Apparently, the facts suggest that Northvolt is gradually exhausting the available funds. A Swedish media outlet suggested that Northvolt needs some US$730 million quickly.
This explains why Northvolt announced the slowdown of German and Quebec projects, in addition to putting the development of cathodes in Sweden on hold and wanting to sell part of its module factory in Poland.
This also explains why the company’s lenders have just hired the firm PJT Partners, of New York, according to the Bloomberg agency. The agency’s sources specify that Northvolt would not be in restructuring, an expression usually used when a company resorts to the courts to avoid bankruptcy.
As I understand it, intense negotiations are taking place between the lenders and the company.

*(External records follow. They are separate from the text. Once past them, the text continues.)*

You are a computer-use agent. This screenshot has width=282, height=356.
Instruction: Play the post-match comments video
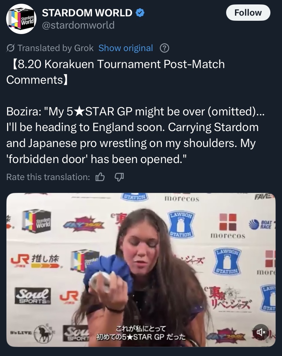point(141,270)
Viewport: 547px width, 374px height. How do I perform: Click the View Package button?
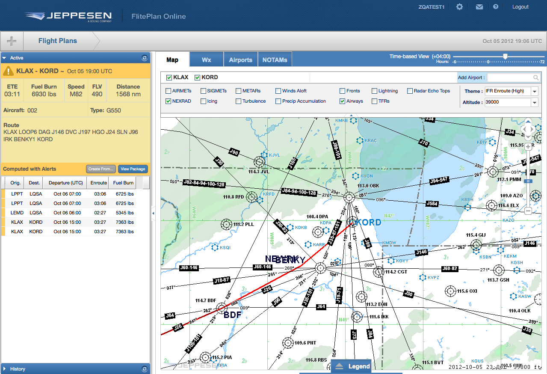coord(133,169)
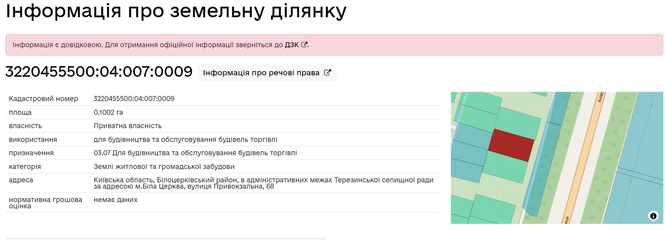Click external link icon beside ДЗК
Viewport: 665px width, 240px height.
(304, 45)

Northvolth shareholders are likely to be invited, including Volkswagen (21%), Goldman Sachs (19.2%) and the Swedish funds Vargas Holding (7.2%) and Rocarma Consulting (6.7%).
But who will want to extend funds, in a context where the market for electric cars has slowed considerably? And under what conditions? Will we sell to a third party?
Given Northvolt’s strategic importance in Europe for automotive development and the parties involved, I find it hard to believe that the company will kick the bucket.
It is not impossible, however, that Quebec will suffer the repercussions. Will the project here be sacrificed, postponed, deflated? Will trees have been cut down for nothing?
Northvolt negotiators will likely argue to financiers that the advantages offered by Quebec and the federal government for the project are unique, clearly surpassing those of European projects.2. But will it be enough? To be continued.
1. In 2023, operating activities, including the Skellefteå plant, absorbed US$792 million of the US$2.1 billion in cash spent.
2. Here, Northvolt benefited from the same generous production subsidies as those offered in the United States (per battery produced), among others, which was not done in Europe. In addition, the Caisse de dépôt lent $200 million to the parent company Northvolt and the Quebec government invested $200 million in the Swedish parent company, in addition to having lent $240 million for the purchase of the land on the South Shore, secured by a mortgage. Northvolt also obtained 354 MW from Hydro-Québec at the low L rate.